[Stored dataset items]
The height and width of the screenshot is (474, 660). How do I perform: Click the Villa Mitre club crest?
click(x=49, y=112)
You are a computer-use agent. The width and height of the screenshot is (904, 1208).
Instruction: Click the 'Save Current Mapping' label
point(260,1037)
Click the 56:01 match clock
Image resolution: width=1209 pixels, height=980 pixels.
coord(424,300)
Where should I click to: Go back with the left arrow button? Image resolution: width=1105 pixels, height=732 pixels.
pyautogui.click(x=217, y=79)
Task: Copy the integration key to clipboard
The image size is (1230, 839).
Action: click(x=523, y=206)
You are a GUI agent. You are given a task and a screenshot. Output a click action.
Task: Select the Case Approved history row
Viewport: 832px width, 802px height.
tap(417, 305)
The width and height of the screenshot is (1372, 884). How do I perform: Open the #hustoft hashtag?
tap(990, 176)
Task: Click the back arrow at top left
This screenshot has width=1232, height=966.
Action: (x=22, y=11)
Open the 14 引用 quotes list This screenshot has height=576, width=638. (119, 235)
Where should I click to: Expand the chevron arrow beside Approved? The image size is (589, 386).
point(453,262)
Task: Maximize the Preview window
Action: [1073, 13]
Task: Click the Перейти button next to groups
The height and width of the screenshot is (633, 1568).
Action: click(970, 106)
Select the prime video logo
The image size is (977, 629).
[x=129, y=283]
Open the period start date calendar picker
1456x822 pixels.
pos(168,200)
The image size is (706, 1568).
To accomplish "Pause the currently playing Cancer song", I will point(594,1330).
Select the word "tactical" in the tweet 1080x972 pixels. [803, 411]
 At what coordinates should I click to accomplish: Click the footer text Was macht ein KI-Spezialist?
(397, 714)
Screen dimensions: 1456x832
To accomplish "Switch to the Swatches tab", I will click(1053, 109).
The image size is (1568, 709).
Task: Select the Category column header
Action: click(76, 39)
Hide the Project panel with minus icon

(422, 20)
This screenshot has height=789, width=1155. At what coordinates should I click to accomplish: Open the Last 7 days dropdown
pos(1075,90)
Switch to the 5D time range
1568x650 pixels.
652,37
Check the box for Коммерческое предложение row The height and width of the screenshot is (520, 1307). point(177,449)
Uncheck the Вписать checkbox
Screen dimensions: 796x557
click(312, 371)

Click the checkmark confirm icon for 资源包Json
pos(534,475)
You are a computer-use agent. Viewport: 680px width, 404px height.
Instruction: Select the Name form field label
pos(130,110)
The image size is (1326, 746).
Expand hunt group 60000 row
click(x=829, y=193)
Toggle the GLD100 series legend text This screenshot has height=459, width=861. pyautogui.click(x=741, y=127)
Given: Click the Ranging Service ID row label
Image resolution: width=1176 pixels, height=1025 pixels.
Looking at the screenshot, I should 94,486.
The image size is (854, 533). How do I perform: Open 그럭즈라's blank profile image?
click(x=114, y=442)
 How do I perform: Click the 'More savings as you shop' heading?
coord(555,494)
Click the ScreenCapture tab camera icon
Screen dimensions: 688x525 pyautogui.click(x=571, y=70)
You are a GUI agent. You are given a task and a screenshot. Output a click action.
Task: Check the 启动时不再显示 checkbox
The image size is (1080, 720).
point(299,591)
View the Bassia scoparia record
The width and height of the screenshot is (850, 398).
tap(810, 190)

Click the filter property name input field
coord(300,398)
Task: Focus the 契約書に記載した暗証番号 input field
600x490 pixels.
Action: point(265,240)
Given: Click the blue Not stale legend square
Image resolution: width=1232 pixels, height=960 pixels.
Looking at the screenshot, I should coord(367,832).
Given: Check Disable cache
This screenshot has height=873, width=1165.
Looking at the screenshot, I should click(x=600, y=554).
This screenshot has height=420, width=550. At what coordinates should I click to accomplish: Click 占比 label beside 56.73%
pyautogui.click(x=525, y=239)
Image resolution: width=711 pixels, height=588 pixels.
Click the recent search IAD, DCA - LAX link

PROBLEM TO SOLVE: Answer with a single number: the count of lines in the records that contain "legend".

ANSWER SECTION: 2